Required action:
Write the next part of the July 2016 reading roundup, picking up after its final sentence.

Text:
-----
Good Reading -- July 2016
Grinding It Out: The Making of McDonald's -- I should have read this book a long time ago. It's short but exceptional. Ray Kroc had a fascinating life and a very clear, unique business philosophy -- always a good combination in a book.
In-N-Out Burger: A Behind the Counter Look at the Fast-Food Chain That Breaks All the Rules -- A different playbook from the same industry and era. The story itself is fascinating, the business lessons are timeless, and the food may be better -- a lot better in my opinion -- even if the book isn't quite as good as "Grinding It Out."
Both of these books reminded me of three other excellent business (auto)biographies pertaining to retail/consumer-oriented companies.
When Breath Becomes Air -- A literary neurosurgeon/neuroscientist received a diagnosis of terminal cancer in his mid-30s, and this book is the unfinished result. It is thought-provoking and powerful. Just be prepared to cry like a baby.
Being Mortal: Medicine and What Matters in the End -- I only read a portion of this book -- I had already read some of the essays that anchor the book, and the book didn't seem to cover much new ground; maybe I was tired from reading "When Breath Becomes Air" too -- but anything Atul Gawande writes is worth some time. An excerpt is here and a review is here. Gawande's recent graduation speech is here.
Facts and Figures
Just 29 companies in the S&P 500 Index -- 5.7% of the total -- used exclusively GAAP accounting to report their 2015 results, a decline from 25% in 2006 and 42% in 1996. (Source: Audit Analytics/WSJ)
Under GAAP, a survey of 380 companies in the S&P 500 reported a decline in combined net income of 11% between 2014 and 2015. Those same companies proclaimed a combined 6.6% increase in adjusted earnings in their press releases. (Source: The Analyst's Accounting Observer/WSJ)
By this calculation, which stretches an already useless concept to the extreme by using the 100-day standard deviation of daily returns, the British pound experienced a greater than "12-sigma move" on June 24th following the release of the Brexit result. 12 sigmas is...a lot. (Source: BAML)
The most common ages by year:
2010 -- 50, 49, 20, 19, 47
2015 -- 25, 26, 24, 23, 27
Blackstone CEO Steve Schwarzman: "Let's just take energy first because it's in the news a lot. And talk about a crazy business where there's almost not one person who knows what they're doing, right? At $120, it was going to $140 a barrel. When you were at $80, it was going to stabilize at $60. And when you're in $60, you didn't quite know, but maybe it would be $50 to $70. And then when it went to $24, everybody is a bozo, right? And then it was going to stay there, sort of $25 to $35 or maybe $40 for the next year or two, and now it's $50." [Schwarzman] said that his favorite person to talk to when trying to make sense of the oil market was Exxon CEO REx Tillerson. "When the price's around $60, I asked Rex, 'What do you think?' He said, 'Well, it's going to be between $20 and $120, and we're set up for all of those environments. I think it'll go a little lower than higher, but what do I know? I've just been doing this my whole life.' And I thought, he's kidding, but he really wasn't." (Source)
-----
Data excerpts:
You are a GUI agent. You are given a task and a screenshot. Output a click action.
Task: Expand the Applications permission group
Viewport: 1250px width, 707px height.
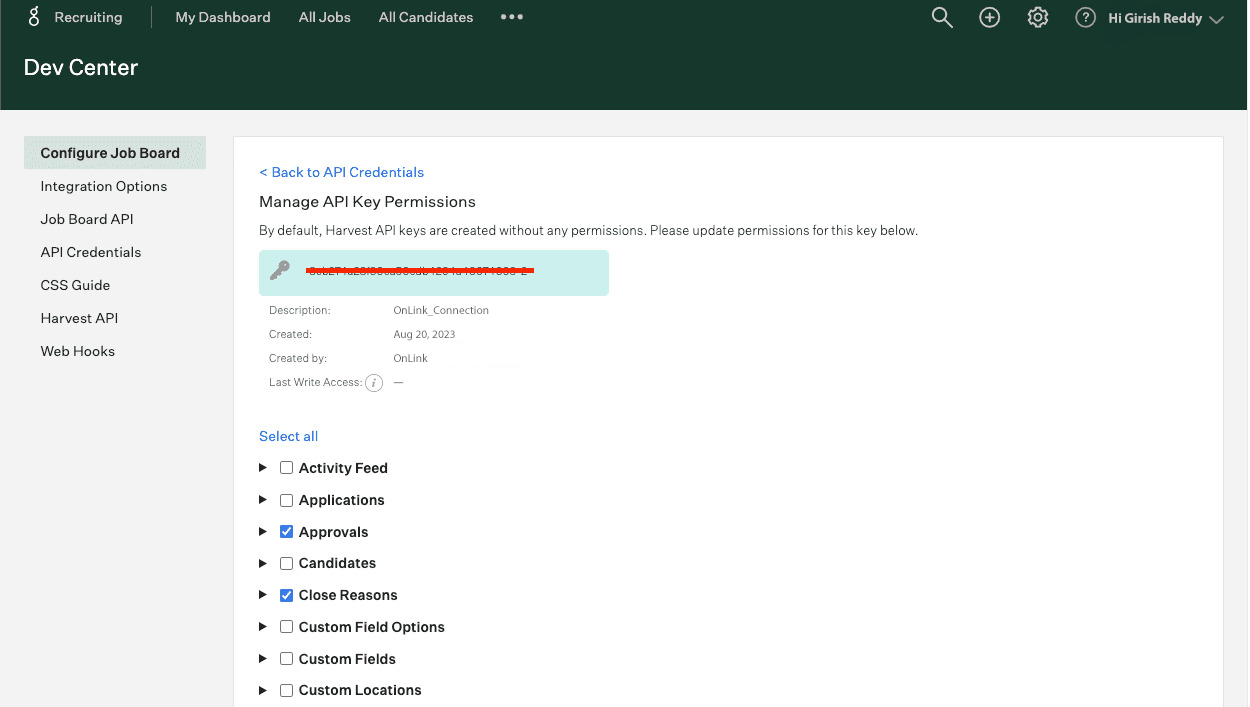(x=262, y=499)
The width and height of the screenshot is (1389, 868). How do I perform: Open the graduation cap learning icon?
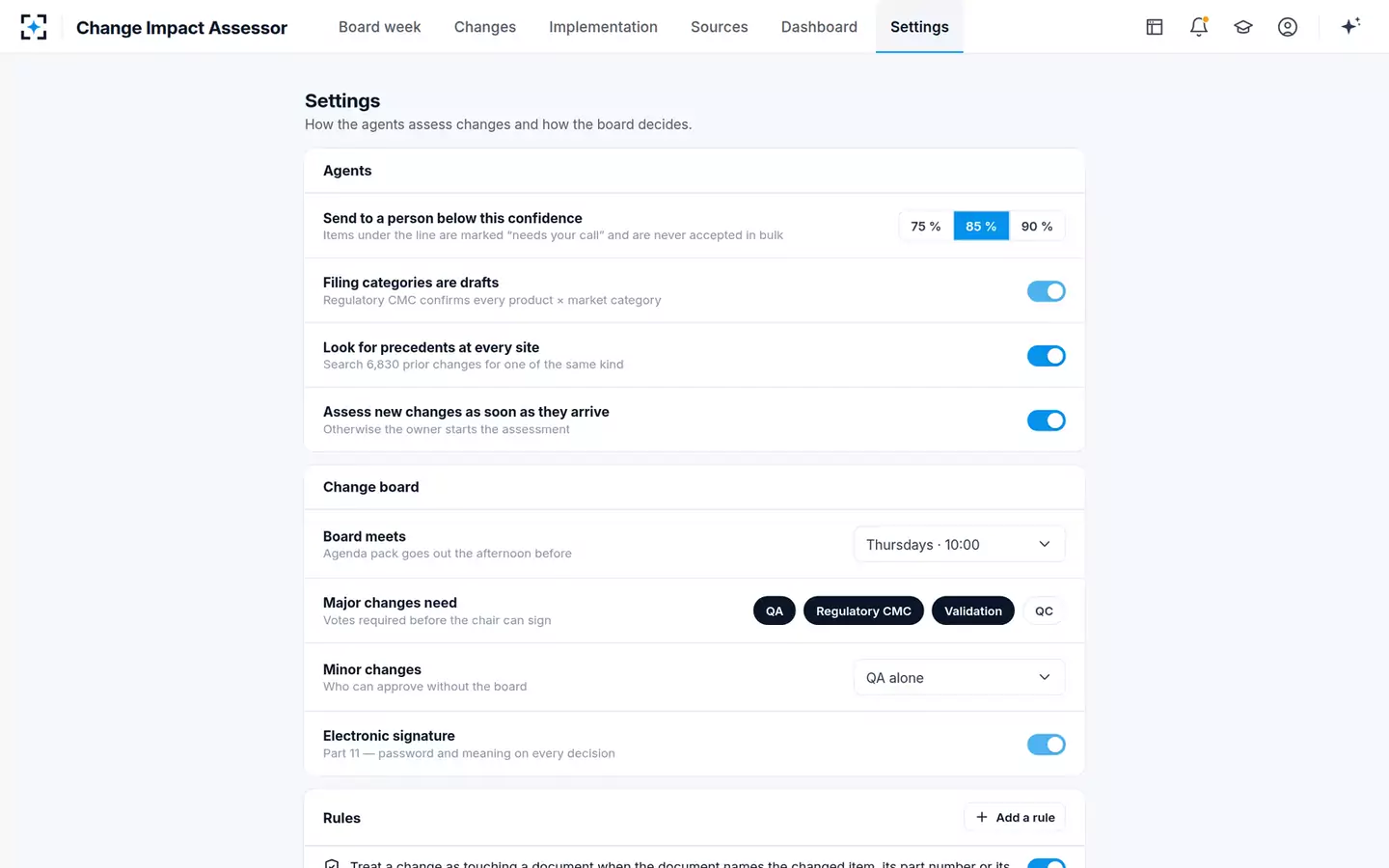pos(1243,27)
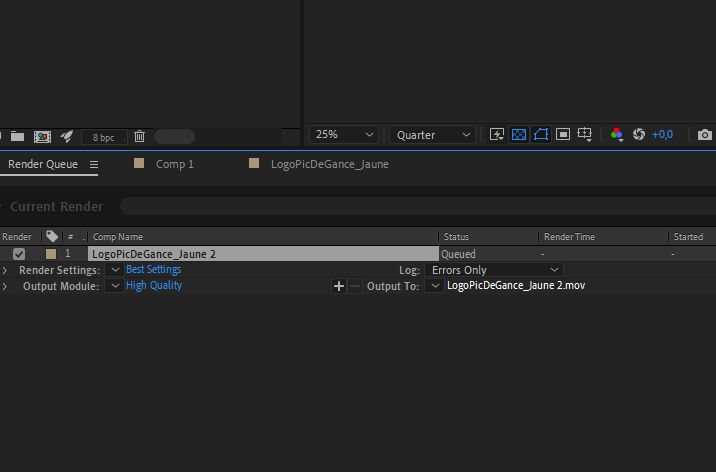This screenshot has height=472, width=716.
Task: Toggle mask and shape path visibility
Action: click(x=541, y=134)
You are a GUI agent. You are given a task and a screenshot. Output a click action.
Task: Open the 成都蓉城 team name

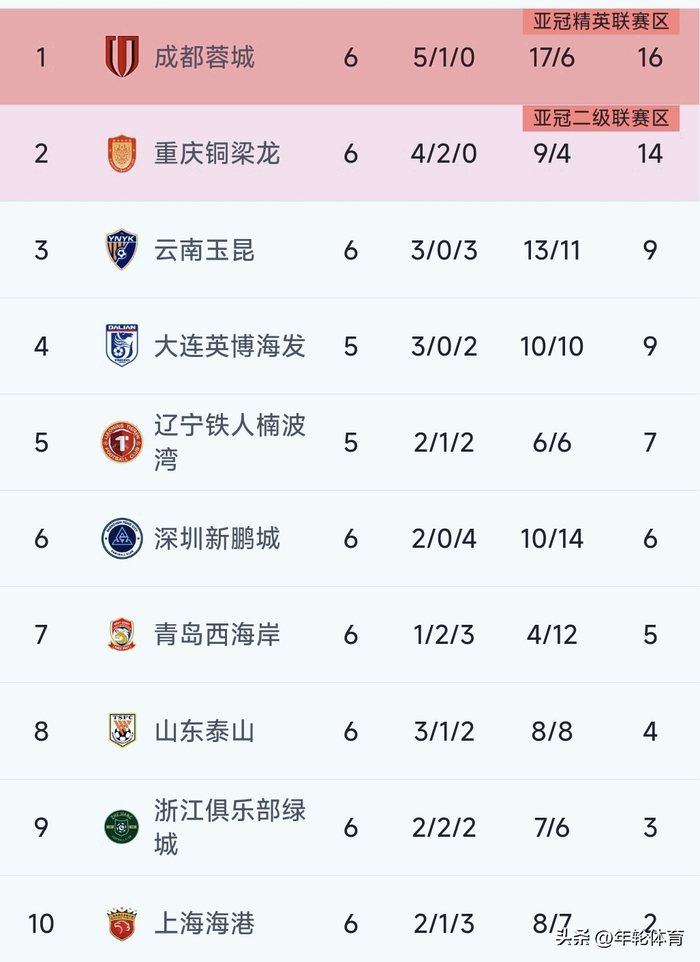204,57
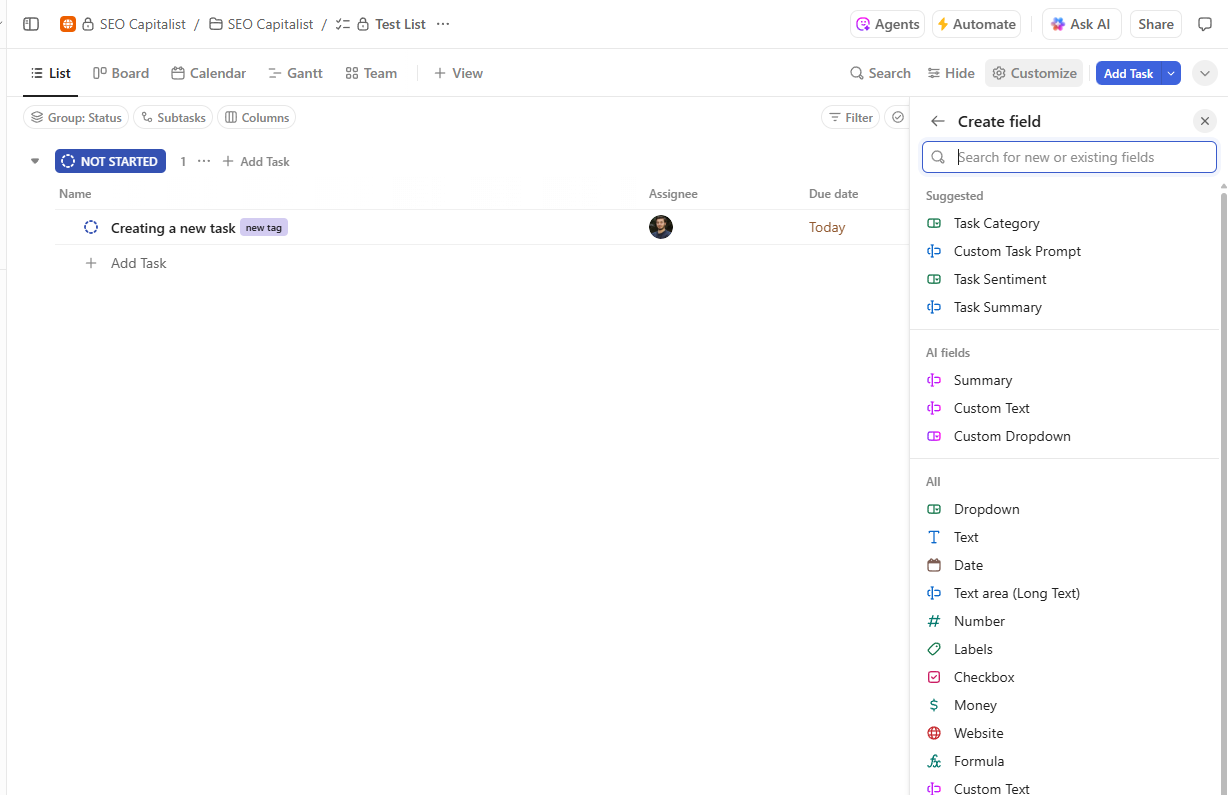The height and width of the screenshot is (795, 1228).
Task: Open the Hide fields control
Action: [950, 72]
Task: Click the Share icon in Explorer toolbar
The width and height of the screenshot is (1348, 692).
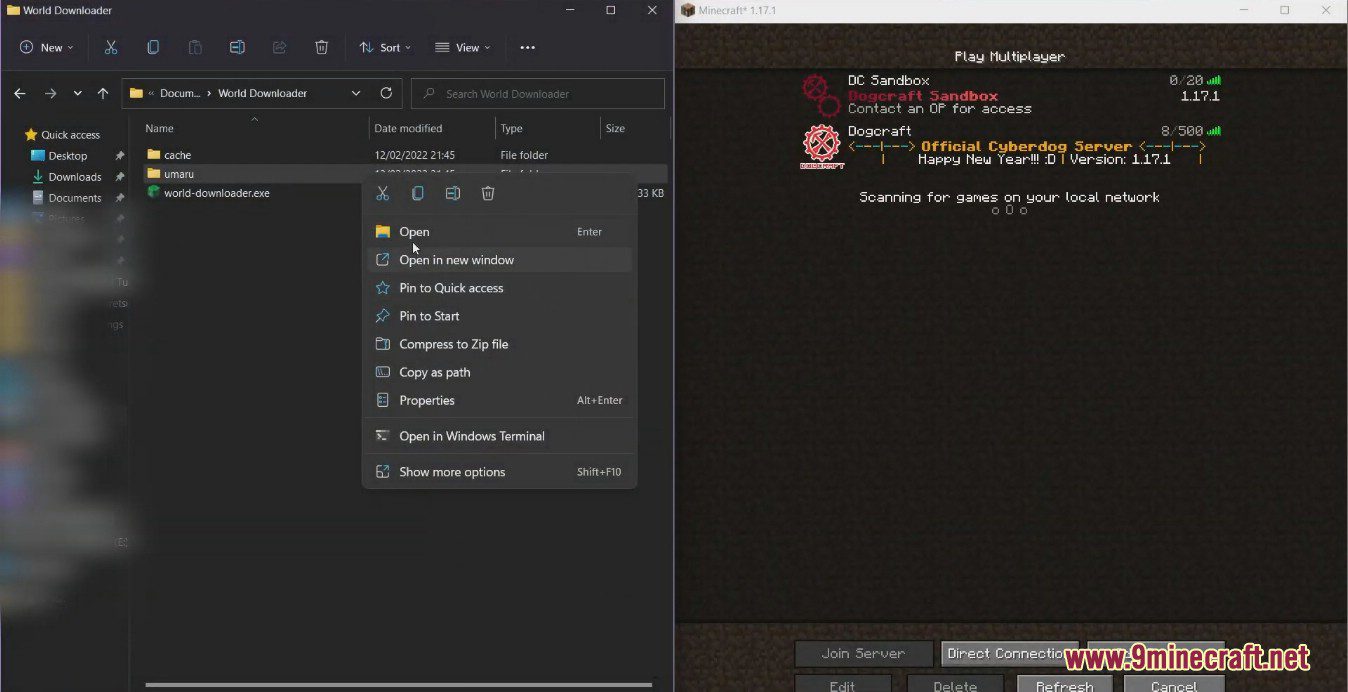Action: click(278, 47)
-----
Output for this task:
The Valeant Meltdown and Wall Street's Major Drug Problem -- Don't miss this Bethany McLean article, which will hopefully be turned into a book someday.
Global-Warming Alarmists, You're Doing it Wrong -- At the risk of touching the third-rail of polite discourse , I enjoyed this column by Megan McArdle. (There is even a somewhat stretched analogy to macroeconomic modeling for the business-only diehards in the audience.) I also enjoyed the long series McArdle references on Warren Meyer's blog, Like her I didn't agree with every word, but the data and perspective are still worthwhile.
The Perilous Task of Forecasting -- Jason Zweig interviewing Phil Tetlock -- that's all you need to know.
Best Advice to Small-Business Owners -- Goldman Sachs recently held an event to honor a community college in NYC, and a few guests (including Warren Buffett, Lloyd Blankfein, and Michael Bloomberg, among others) offered some brief advice.
Who Will Build the Next Great Car Company? -- A broad but still worthwhile overview of the automotive industry as it faces the prospect of self-driving technology.
After Fleeing the Nazis, a Legacy That Won't Run Dry -- A wonderful and amazing story on many levels. "The frugal young couple bumped in young Warren Buffett. Now they've left [$400 million] to Israeli water research."
Jason Zweig on Russ Roberts's "EconTalk" podcast -- An excellent guest on an excellent podcast.